Provided records:

%%

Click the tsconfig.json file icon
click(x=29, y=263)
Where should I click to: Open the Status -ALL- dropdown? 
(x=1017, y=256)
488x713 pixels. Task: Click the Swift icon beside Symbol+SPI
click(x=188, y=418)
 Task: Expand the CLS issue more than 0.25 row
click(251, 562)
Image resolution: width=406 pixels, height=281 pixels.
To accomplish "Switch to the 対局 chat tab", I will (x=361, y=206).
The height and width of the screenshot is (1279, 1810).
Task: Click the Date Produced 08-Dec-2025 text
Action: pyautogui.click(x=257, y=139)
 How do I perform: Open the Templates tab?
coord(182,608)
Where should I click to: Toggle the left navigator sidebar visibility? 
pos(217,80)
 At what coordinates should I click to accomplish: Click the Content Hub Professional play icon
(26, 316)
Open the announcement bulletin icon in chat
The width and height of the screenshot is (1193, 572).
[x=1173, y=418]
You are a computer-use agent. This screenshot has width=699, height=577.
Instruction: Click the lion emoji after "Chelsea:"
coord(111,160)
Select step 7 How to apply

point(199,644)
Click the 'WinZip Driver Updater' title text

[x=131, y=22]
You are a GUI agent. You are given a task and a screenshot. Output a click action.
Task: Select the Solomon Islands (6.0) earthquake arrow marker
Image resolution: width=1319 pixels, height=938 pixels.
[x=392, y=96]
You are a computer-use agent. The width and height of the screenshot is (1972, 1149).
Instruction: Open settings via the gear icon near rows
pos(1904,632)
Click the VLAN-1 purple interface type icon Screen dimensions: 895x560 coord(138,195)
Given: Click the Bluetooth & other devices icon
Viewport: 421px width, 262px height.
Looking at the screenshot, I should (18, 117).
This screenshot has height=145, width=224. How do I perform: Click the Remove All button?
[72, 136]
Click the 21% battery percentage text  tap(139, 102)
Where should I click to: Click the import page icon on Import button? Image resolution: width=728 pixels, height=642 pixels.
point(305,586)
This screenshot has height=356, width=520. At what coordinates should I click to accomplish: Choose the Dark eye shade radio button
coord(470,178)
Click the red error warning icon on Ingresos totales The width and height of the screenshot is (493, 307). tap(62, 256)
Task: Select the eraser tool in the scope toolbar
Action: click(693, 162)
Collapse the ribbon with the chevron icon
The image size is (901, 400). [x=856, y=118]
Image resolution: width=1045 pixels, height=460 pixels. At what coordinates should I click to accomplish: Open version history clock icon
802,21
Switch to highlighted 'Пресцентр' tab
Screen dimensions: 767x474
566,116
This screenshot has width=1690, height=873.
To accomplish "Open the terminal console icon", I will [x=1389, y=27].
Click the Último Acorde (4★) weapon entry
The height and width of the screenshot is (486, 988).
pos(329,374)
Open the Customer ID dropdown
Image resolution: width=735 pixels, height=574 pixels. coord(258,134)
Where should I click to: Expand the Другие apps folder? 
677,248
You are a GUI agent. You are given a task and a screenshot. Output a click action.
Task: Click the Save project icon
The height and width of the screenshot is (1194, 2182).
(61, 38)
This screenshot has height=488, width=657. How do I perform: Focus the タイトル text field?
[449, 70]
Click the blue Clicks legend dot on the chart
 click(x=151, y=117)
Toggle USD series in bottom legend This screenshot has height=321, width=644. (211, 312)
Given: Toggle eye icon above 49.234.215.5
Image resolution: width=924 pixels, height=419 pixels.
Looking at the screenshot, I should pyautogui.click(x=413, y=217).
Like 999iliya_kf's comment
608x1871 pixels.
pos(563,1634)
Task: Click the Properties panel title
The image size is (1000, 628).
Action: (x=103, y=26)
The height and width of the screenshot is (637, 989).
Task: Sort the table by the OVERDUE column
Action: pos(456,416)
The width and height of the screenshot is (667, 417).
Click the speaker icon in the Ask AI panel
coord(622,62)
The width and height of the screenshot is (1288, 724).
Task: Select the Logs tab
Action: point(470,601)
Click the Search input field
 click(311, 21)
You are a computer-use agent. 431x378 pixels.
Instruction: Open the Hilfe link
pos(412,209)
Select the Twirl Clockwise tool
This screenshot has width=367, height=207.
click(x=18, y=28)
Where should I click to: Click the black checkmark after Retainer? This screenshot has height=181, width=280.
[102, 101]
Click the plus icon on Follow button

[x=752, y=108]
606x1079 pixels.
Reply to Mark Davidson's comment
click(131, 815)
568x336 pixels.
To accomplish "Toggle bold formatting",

%%

Exercise details: Reproduce all of the lines above, replacing "Hilfe" with "Help" and leaving everything else unchanged.

Answer to the task:
Click the tsconfig.json file icon
click(x=29, y=263)
Where should I click to: Open the Status -ALL- dropdown? 
(x=1017, y=256)
488x713 pixels. Task: Click the Swift icon beside Symbol+SPI
click(x=188, y=418)
 Task: Expand the CLS issue more than 0.25 row
click(251, 562)
Image resolution: width=406 pixels, height=281 pixels.
To accomplish "Switch to the 対局 chat tab", I will (x=361, y=206).
The height and width of the screenshot is (1279, 1810).
Task: Click the Date Produced 08-Dec-2025 text
Action: pyautogui.click(x=257, y=139)
 How do I perform: Open the Templates tab?
coord(182,608)
Where should I click to: Toggle the left navigator sidebar visibility? 
pos(217,80)
 At what coordinates should I click to accomplish: Click the Content Hub Professional play icon
(26, 316)
Open the announcement bulletin icon in chat
The width and height of the screenshot is (1193, 572).
[x=1173, y=418]
You are a computer-use agent. This screenshot has width=699, height=577.
Instruction: Click the lion emoji after "Chelsea:"
coord(111,160)
Select step 7 How to apply

point(199,644)
Click the 'WinZip Driver Updater' title text

[x=131, y=22]
You are a GUI agent. You are given a task and a screenshot. Output a click action.
Task: Select the Solomon Islands (6.0) earthquake arrow marker
Image resolution: width=1319 pixels, height=938 pixels.
[x=392, y=96]
You are a computer-use agent. The width and height of the screenshot is (1972, 1149).
Instruction: Open settings via the gear icon near rows
pos(1904,632)
Click the VLAN-1 purple interface type icon Screen dimensions: 895x560 coord(138,195)
Given: Click the Bluetooth & other devices icon
Viewport: 421px width, 262px height.
Looking at the screenshot, I should (18, 117).
This screenshot has height=145, width=224. How do I perform: Click the Remove All button?
[72, 136]
Click the 21% battery percentage text  tap(139, 102)
Where should I click to: Click the import page icon on Import button? Image resolution: width=728 pixels, height=642 pixels.
point(305,586)
This screenshot has height=356, width=520. At what coordinates should I click to accomplish: Choose the Dark eye shade radio button
coord(470,178)
Click the red error warning icon on Ingresos totales The width and height of the screenshot is (493, 307). tap(62, 256)
Task: Select the eraser tool in the scope toolbar
Action: click(693, 162)
Collapse the ribbon with the chevron icon
The image size is (901, 400). [x=856, y=118]
Image resolution: width=1045 pixels, height=460 pixels. At what coordinates should I click to accomplish: Open version history clock icon
802,21
Switch to highlighted 'Пресцентр' tab
Screen dimensions: 767x474
566,116
This screenshot has width=1690, height=873.
To accomplish "Open the terminal console icon", I will [x=1389, y=27].
Click the Último Acorde (4★) weapon entry
The height and width of the screenshot is (486, 988).
pos(329,374)
Open the Customer ID dropdown
Image resolution: width=735 pixels, height=574 pixels. coord(258,134)
Where should I click to: Expand the Другие apps folder? 
677,248
You are a GUI agent. You are given a task and a screenshot. Output a click action.
Task: Click the Save project icon
The height and width of the screenshot is (1194, 2182).
(61, 38)
This screenshot has height=488, width=657. How do I perform: Focus the タイトル text field?
[449, 70]
Click the blue Clicks legend dot on the chart
 click(x=151, y=117)
Toggle USD series in bottom legend This screenshot has height=321, width=644. (211, 312)
Given: Toggle eye icon above 49.234.215.5
Image resolution: width=924 pixels, height=419 pixels.
Looking at the screenshot, I should pyautogui.click(x=413, y=217).
Like 999iliya_kf's comment
608x1871 pixels.
pos(563,1634)
Task: Click the Properties panel title
The image size is (1000, 628).
Action: (x=103, y=26)
The height and width of the screenshot is (637, 989).
Task: Sort the table by the OVERDUE column
Action: pos(456,416)
The width and height of the screenshot is (667, 417).
Click the speaker icon in the Ask AI panel
coord(622,62)
The width and height of the screenshot is (1288, 724).
Task: Select the Logs tab
Action: point(470,601)
Click the Search input field
 click(311, 21)
You are a computer-use agent. 431x378 pixels.
Instruction: Open the Help link
pos(412,209)
Select the Twirl Clockwise tool
This screenshot has width=367, height=207.
click(x=18, y=28)
Where should I click to: Click the black checkmark after Retainer? This screenshot has height=181, width=280.
[102, 101]
Click the plus icon on Follow button

[x=752, y=108]
606x1079 pixels.
Reply to Mark Davidson's comment
click(131, 815)
568x336 pixels.
To accomplish "Toggle bold formatting",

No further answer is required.